Page extract
----

Bill Beaney

Biographical details
- Born: July 21, 1951 (age 74)

Playing career
- 1970–1973: New Hampshire

Coaching career (HC unless noted)
- 1977–1984: New England College
- 1986–2002: Middlebury
- 2003–2015: Middlebury

Head coaching record
- Overall: 601–260–59 (.685)
- Tournaments: 33–6–2 (.829)

Accomplishments and honors

Awards
- 1990 Edward Jeremiah Award 1995 Edward Jeremiah Award 2004 Edward Jeremiah Award 2006 Edward Jeremiah Award

= Bill Beaney =

Ice hockey coach

Bill Beaney Jr. (born July 21, 1951) is a retired college men's ice hockey coach. He has coached hockey teams in Vermont, New Hampshire and Maine, and was the head coach at Middlebury from 1986 until 2015. He led the Middlebury hockey team to eight Division III championships from 1995 to 2006 and ranks 13th all-time among college men's ice hockey coaches with 601 wins (as of 2021).

==Athlete==
Beaney grew up playing hockey in the youth leagues of Lake Placid, New York, where he was coached by his father, Bill Beaney Sr. Beaney became a star athlete at Lake Placid high school. He was recruited by more than 30 colleges and enrolled at the University of New Hampshire ("UNH"). He played four years of varsity hockey at UNH and was the captain of the 1973 team.

==Coaching career==

===Early years===
After graduating from UNH in 1973, Beaney coached hockey at the Bellows Free Academy in Saint Albans, Vermont. He led the BFA-St. Albans hockey team to three Vermont D-I state titles.

In 1977, Beaney was hired as the head hockey coach at New England College ("NEC") in Henniker, New Hampshire. When he took over, the NEC hockey program had been hurt by the academic dismissal of a handful of players. Beaney suffered with losing records in his first three years at NEC, but turned the program around in his fourth year as head coach. In his final four years at NEC (1981–1984), Beaney led the hockey team to a record of 60–37. He led the team to a berth in the NCAA tournament in 1984 with a record of 16-8-3. He was also named the New England Coach of the Year in 1982 and 1984.

----

Entries supplied

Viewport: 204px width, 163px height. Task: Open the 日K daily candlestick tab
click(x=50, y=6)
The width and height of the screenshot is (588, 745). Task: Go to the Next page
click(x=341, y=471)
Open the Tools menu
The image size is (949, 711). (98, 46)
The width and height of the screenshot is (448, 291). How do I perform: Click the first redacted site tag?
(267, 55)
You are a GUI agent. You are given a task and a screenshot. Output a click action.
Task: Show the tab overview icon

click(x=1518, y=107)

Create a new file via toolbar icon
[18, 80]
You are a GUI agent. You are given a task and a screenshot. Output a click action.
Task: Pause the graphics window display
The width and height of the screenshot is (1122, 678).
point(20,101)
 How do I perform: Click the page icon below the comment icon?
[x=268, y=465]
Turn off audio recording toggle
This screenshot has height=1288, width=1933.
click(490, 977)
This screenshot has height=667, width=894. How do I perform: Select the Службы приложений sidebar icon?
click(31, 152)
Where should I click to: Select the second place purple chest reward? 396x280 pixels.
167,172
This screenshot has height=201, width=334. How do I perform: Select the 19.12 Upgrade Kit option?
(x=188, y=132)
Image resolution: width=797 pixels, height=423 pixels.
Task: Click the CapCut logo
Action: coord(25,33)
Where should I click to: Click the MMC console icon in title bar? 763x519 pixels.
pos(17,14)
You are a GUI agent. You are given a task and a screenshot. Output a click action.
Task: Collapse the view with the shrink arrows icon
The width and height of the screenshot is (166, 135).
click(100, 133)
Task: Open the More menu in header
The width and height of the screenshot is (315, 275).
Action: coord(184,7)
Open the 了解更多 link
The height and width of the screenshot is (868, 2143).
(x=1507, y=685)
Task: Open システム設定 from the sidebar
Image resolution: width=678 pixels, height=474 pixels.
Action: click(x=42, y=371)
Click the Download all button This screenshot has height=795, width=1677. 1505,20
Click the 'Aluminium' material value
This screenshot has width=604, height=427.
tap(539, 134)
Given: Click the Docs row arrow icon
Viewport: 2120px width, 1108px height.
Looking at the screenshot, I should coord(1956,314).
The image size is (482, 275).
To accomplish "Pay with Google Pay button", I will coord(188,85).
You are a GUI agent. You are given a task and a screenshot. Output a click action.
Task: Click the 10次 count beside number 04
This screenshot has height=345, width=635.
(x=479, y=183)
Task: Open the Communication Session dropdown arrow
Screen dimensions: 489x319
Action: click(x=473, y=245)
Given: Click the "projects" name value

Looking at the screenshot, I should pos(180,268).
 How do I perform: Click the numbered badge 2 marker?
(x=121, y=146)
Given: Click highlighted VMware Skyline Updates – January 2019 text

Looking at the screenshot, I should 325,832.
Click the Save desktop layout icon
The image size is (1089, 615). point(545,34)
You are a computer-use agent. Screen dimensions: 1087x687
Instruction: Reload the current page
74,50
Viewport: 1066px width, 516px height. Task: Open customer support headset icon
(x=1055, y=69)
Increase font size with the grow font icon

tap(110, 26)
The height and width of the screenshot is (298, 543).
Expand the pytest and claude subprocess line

----

What to work on
- 1) In the Bill Beaney biography, which team did Beaney captain while playing at the University of New Hampshire?
- 2) Resume the Bill Beaney biography after its final sentence, following his career beyond New England College.
The entries were drawn from a separate source and are unrelated to the Bill Beaney biography.

Replies
- 1) He was captain of the 1973 team.

- 2)
In 1984, Beaney moved to the Berwick Academy in South Berwick, Maine, as the school's admissions director and hockey coach.

===Middlebury College===
In 1986, Beaney was hired as the head men's ice hockey coach at Middlebury College. After consecutive 7-16-1 seasons in 1987 and 1988, he turned the program around in 1990 with a 21–5 record. Middlebury did not have a losing season from 1989-90 to 2013-14. Since 1995, Beaney has led Middlebury to 13 appearances in the NCAA tournament and 8 NCAA Division III men's ice hockey championships. His teams won NCAA championships five straight years between 1995 and 1999 and again for three straight years from 2004 to 2006.

Beaney has received the Edward Jeremiah Award four times (1990, 1995, 2004, and 2006). The award is presented each year by the American Hockey Coaches Association to the Division III men's ice hockey Coach of the Year. Beaney and Mike McShane are the only coaches to have received the award four times.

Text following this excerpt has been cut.